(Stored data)
⁂
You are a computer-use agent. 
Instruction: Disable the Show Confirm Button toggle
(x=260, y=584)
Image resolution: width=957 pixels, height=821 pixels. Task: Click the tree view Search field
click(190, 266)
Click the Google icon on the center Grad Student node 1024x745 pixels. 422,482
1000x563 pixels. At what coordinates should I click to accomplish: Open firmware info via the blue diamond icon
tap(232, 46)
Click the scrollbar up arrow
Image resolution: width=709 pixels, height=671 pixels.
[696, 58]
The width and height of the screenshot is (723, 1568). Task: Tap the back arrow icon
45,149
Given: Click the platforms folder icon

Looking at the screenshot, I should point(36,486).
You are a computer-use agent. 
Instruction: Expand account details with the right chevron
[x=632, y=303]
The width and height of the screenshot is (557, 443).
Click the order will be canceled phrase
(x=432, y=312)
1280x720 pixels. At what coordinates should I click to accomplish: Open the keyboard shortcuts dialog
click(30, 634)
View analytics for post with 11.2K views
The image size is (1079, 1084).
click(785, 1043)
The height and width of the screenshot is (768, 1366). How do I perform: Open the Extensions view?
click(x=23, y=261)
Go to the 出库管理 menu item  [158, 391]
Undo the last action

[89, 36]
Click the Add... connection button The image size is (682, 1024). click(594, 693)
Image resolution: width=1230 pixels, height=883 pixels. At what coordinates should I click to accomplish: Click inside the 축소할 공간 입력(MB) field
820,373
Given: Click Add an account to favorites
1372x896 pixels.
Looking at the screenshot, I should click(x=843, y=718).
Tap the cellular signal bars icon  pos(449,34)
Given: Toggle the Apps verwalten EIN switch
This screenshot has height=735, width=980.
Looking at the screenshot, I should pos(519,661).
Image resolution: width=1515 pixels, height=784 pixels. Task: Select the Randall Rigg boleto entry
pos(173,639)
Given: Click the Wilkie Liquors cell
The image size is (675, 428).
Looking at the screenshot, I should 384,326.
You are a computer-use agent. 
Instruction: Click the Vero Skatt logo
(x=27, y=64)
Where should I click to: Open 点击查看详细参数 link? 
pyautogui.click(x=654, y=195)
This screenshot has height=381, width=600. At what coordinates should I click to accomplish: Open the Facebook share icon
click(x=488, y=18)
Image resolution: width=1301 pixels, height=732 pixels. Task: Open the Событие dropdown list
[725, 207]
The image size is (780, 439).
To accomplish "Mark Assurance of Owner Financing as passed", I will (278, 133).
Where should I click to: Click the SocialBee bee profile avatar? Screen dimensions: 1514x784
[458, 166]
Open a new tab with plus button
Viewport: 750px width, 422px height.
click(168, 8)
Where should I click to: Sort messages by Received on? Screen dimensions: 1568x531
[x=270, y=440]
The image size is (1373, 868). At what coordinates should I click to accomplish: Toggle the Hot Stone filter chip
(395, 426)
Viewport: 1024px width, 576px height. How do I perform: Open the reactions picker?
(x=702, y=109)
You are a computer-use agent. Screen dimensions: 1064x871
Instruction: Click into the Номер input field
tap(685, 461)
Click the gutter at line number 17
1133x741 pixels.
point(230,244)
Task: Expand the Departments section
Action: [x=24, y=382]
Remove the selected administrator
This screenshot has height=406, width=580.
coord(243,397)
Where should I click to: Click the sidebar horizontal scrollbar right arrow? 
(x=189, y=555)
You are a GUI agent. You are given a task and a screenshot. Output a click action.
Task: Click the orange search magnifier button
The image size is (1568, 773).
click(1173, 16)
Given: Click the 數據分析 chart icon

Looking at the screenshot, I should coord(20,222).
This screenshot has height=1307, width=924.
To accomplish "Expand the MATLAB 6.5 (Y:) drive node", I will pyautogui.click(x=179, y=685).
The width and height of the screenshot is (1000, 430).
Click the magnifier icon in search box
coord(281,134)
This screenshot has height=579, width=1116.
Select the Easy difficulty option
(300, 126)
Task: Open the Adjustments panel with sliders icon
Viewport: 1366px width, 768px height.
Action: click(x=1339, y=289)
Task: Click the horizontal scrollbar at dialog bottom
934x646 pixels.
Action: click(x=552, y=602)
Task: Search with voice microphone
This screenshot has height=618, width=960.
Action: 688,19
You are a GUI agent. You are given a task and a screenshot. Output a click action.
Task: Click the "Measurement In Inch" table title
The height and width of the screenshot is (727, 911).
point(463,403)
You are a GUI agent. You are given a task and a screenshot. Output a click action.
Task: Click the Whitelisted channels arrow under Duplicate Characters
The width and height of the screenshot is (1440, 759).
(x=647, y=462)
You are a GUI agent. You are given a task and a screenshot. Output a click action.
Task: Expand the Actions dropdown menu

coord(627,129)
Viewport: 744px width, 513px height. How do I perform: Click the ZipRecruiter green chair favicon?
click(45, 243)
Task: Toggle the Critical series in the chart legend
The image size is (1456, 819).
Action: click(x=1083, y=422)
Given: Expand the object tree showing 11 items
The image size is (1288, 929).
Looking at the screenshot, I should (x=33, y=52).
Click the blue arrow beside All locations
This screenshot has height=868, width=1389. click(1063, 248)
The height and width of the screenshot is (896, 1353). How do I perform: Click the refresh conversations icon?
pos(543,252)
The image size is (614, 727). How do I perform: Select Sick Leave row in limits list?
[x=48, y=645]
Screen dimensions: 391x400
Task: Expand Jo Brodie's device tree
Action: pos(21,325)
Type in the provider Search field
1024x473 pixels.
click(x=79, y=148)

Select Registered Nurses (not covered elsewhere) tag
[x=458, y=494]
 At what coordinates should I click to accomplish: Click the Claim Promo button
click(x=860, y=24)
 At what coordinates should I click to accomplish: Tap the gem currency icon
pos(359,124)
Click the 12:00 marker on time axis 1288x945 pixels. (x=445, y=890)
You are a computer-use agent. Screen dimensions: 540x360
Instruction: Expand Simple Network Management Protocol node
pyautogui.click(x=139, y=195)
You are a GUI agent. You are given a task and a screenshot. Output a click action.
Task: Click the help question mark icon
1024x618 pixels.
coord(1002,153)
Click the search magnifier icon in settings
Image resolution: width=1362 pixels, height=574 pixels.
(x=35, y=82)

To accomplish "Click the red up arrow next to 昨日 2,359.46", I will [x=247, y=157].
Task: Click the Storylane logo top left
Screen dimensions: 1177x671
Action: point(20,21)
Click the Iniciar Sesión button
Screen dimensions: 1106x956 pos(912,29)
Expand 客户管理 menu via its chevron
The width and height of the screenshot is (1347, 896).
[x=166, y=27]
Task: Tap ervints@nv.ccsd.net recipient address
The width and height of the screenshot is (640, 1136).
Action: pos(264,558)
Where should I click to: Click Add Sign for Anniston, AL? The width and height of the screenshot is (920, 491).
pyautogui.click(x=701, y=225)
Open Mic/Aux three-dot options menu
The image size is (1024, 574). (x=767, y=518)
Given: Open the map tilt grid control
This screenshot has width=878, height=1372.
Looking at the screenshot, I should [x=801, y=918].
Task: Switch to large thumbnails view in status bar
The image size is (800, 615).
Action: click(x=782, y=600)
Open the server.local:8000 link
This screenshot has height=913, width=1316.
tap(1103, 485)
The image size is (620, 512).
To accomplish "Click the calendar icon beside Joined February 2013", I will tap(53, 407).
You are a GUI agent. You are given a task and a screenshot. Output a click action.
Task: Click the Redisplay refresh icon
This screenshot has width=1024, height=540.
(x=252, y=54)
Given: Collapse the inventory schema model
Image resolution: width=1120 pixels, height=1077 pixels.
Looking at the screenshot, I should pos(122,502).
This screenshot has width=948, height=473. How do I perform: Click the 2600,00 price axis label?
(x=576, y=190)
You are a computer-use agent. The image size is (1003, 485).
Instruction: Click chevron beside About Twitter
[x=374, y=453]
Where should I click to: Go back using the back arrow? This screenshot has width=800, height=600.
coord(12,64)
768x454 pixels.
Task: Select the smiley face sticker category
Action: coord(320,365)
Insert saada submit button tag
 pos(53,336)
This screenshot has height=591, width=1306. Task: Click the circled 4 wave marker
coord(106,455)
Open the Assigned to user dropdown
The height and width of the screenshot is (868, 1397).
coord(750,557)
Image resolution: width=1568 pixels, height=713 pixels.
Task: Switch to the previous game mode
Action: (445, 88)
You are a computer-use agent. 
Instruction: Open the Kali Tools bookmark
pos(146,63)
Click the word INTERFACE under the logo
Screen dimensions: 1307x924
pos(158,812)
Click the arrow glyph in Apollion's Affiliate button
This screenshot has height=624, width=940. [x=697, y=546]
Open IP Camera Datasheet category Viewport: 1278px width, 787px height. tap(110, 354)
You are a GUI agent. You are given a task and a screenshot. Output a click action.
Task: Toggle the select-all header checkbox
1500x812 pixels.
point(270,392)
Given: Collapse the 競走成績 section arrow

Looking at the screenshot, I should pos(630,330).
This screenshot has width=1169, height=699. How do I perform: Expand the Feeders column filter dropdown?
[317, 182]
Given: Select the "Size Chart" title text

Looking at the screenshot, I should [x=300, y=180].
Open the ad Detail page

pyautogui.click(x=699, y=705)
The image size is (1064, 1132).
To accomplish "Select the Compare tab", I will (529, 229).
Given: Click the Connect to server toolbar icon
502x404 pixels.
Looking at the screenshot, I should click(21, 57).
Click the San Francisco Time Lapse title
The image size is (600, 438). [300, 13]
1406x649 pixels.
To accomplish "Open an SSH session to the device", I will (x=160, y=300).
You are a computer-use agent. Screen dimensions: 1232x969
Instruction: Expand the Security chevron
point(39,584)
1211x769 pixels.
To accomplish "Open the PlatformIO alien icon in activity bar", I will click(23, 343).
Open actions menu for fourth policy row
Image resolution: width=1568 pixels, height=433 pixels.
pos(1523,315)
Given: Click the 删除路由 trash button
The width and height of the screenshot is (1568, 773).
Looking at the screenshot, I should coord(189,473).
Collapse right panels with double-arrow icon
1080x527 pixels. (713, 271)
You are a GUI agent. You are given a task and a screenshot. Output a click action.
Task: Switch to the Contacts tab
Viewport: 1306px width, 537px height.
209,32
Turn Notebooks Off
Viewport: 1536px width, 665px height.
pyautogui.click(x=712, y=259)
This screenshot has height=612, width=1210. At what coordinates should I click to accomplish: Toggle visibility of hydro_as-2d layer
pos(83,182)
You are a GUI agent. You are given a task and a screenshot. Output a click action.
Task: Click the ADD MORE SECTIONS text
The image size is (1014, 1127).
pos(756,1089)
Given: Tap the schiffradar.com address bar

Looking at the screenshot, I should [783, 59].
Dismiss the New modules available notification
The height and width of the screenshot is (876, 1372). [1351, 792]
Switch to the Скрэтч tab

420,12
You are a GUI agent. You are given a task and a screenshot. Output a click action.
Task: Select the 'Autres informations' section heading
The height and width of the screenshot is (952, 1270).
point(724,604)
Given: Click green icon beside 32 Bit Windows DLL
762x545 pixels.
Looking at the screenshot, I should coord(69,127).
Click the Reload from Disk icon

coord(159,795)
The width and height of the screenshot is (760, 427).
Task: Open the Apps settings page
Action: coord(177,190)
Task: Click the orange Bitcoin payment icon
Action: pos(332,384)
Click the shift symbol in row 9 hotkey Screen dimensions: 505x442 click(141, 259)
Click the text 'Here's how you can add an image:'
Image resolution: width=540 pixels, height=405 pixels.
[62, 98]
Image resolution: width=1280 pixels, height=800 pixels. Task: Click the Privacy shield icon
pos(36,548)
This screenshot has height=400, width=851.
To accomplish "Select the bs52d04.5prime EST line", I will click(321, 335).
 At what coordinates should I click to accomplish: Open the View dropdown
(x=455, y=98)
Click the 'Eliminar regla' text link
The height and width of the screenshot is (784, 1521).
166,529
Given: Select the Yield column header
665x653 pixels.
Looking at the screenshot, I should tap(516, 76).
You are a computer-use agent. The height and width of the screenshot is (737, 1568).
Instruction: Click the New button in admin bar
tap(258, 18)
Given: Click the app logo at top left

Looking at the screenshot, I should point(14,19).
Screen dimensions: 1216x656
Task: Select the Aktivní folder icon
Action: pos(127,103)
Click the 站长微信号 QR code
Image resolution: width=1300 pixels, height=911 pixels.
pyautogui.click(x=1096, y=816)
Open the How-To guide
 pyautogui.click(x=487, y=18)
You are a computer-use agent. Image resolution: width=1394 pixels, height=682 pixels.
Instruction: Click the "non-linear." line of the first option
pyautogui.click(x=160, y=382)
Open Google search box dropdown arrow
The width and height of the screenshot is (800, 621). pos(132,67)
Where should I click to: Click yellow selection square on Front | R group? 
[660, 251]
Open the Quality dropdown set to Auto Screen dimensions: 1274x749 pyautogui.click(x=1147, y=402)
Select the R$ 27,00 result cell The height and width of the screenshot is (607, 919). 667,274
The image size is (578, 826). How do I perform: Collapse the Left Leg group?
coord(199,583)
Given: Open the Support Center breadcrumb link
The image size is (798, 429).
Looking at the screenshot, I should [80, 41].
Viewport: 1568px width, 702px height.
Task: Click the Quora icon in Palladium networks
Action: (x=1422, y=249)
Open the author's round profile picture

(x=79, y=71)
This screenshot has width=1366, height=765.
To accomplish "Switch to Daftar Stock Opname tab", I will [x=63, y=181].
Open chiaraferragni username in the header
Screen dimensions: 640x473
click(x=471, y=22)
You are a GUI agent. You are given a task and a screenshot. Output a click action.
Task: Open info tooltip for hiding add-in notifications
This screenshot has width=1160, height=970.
⁂
EXERCISE DIRECTIONS - Write out only the lines that run from the line containing "Open Google search box dropdown arrow" through the line containing "Open the Quality", both included, exactly as they appear above.

OUTPUT FOR THIS TASK -
Open Google search box dropdown arrow
The width and height of the screenshot is (800, 621). pos(132,67)
Where should I click to: Click yellow selection square on Front | R group? 
[660, 251]
Open the Quality dropdown set to Auto Screen dimensions: 1274x749 pyautogui.click(x=1147, y=402)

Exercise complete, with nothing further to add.